## DIRECTION
Reproduce every one of the records below verbatim, line by line.

★ ★ ★ ★ ★

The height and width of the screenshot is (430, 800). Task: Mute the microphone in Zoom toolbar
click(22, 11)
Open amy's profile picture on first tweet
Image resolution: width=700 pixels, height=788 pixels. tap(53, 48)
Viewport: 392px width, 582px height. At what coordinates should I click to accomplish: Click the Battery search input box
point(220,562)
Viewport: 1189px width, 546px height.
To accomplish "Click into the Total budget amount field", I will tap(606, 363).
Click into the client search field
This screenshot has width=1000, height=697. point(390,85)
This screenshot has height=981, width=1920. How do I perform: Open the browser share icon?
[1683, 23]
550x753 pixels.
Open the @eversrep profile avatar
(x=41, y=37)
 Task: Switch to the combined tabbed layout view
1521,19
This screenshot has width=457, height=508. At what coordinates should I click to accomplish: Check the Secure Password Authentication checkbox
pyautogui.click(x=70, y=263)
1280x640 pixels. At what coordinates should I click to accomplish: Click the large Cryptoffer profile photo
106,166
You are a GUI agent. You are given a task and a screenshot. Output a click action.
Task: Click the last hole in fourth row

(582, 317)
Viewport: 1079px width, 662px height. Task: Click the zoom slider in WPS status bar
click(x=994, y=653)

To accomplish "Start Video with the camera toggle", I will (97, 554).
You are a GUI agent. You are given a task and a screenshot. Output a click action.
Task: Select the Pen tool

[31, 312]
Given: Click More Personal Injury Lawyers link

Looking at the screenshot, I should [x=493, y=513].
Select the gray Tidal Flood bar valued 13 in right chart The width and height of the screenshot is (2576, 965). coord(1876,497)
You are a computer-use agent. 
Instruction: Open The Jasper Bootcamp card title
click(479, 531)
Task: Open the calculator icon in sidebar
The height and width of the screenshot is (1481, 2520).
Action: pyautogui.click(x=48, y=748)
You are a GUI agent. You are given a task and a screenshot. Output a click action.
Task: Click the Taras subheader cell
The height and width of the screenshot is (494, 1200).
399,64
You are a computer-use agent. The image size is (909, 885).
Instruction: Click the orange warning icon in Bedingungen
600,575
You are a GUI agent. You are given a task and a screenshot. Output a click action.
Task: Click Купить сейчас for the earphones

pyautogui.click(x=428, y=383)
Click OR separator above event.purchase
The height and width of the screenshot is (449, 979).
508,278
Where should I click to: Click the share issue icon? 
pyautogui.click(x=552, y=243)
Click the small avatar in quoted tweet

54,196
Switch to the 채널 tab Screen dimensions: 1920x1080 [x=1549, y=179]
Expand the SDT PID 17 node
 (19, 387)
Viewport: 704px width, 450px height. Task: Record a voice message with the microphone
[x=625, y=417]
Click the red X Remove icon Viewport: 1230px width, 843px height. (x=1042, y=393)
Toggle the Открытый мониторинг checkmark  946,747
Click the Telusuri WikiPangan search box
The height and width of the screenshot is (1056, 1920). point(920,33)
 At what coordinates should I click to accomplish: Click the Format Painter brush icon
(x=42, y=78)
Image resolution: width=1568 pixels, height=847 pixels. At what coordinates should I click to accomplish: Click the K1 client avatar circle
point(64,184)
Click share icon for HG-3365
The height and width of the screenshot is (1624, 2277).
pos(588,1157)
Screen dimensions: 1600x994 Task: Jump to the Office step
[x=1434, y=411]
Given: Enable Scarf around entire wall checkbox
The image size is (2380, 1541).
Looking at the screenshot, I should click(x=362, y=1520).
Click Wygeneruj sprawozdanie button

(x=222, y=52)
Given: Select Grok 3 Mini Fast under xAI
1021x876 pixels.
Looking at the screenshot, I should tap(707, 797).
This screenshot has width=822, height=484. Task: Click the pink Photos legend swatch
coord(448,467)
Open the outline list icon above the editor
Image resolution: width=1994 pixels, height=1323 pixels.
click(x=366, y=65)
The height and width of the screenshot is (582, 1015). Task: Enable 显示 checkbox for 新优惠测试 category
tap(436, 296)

★ ★ ★ ★ ★

## EXERCISE ANSWER
The height and width of the screenshot is (430, 800). Task: Mute the microphone in Zoom toolbar
click(22, 11)
Open amy's profile picture on first tweet
Image resolution: width=700 pixels, height=788 pixels. tap(53, 48)
Viewport: 392px width, 582px height. At what coordinates should I click to accomplish: Click the Battery search input box
point(220,562)
Viewport: 1189px width, 546px height.
To accomplish "Click into the Total budget amount field", I will tap(606, 363).
Click into the client search field
This screenshot has width=1000, height=697. point(390,85)
This screenshot has height=981, width=1920. How do I perform: Open the browser share icon?
[1683, 23]
550x753 pixels.
Open the @eversrep profile avatar
(x=41, y=37)
 Task: Switch to the combined tabbed layout view
1521,19
This screenshot has width=457, height=508. At what coordinates should I click to accomplish: Check the Secure Password Authentication checkbox
pyautogui.click(x=70, y=263)
1280x640 pixels. At what coordinates should I click to accomplish: Click the large Cryptoffer profile photo
106,166
You are a GUI agent. You are given a task and a screenshot. Output a click action.
Task: Click the last hole in fourth row

(582, 317)
Viewport: 1079px width, 662px height. Task: Click the zoom slider in WPS status bar
click(x=994, y=653)

To accomplish "Start Video with the camera toggle", I will (97, 554).
You are a GUI agent. You are given a task and a screenshot. Output a click action.
Task: Select the Pen tool

[31, 312]
Given: Click More Personal Injury Lawyers link

Looking at the screenshot, I should [x=493, y=513].
Select the gray Tidal Flood bar valued 13 in right chart The width and height of the screenshot is (2576, 965). coord(1876,497)
You are a computer-use agent. 
Instruction: Open The Jasper Bootcamp card title
click(479, 531)
Task: Open the calculator icon in sidebar
The height and width of the screenshot is (1481, 2520).
Action: pyautogui.click(x=48, y=748)
You are a GUI agent. You are given a task and a screenshot. Output a click action.
Task: Click the Taras subheader cell
The height and width of the screenshot is (494, 1200).
399,64
You are a computer-use agent. The image size is (909, 885).
Instruction: Click the orange warning icon in Bedingungen
600,575
You are a GUI agent. You are given a task and a screenshot. Output a click action.
Task: Click Купить сейчас for the earphones

pyautogui.click(x=428, y=383)
Click OR separator above event.purchase
The height and width of the screenshot is (449, 979).
508,278
Where should I click to: Click the share issue icon? 
pyautogui.click(x=552, y=243)
Click the small avatar in quoted tweet

54,196
Switch to the 채널 tab Screen dimensions: 1920x1080 [x=1549, y=179]
Expand the SDT PID 17 node
 (19, 387)
Viewport: 704px width, 450px height. Task: Record a voice message with the microphone
[x=625, y=417]
Click the red X Remove icon Viewport: 1230px width, 843px height. (x=1042, y=393)
Toggle the Открытый мониторинг checkmark  946,747
Click the Telusuri WikiPangan search box
The height and width of the screenshot is (1056, 1920). point(920,33)
 At what coordinates should I click to accomplish: Click the Format Painter brush icon
(x=42, y=78)
Image resolution: width=1568 pixels, height=847 pixels. At what coordinates should I click to accomplish: Click the K1 client avatar circle
point(64,184)
Click share icon for HG-3365
The height and width of the screenshot is (1624, 2277).
pos(588,1157)
Screen dimensions: 1600x994 Task: Jump to the Office step
[x=1434, y=411]
Given: Enable Scarf around entire wall checkbox
The image size is (2380, 1541).
Looking at the screenshot, I should click(x=362, y=1520).
Click Wygeneruj sprawozdanie button

(x=222, y=52)
Given: Select Grok 3 Mini Fast under xAI
1021x876 pixels.
Looking at the screenshot, I should tap(707, 797).
This screenshot has width=822, height=484. Task: Click the pink Photos legend swatch
coord(448,467)
Open the outline list icon above the editor
Image resolution: width=1994 pixels, height=1323 pixels.
click(x=366, y=65)
The height and width of the screenshot is (582, 1015). Task: Enable 显示 checkbox for 新优惠测试 category
tap(436, 296)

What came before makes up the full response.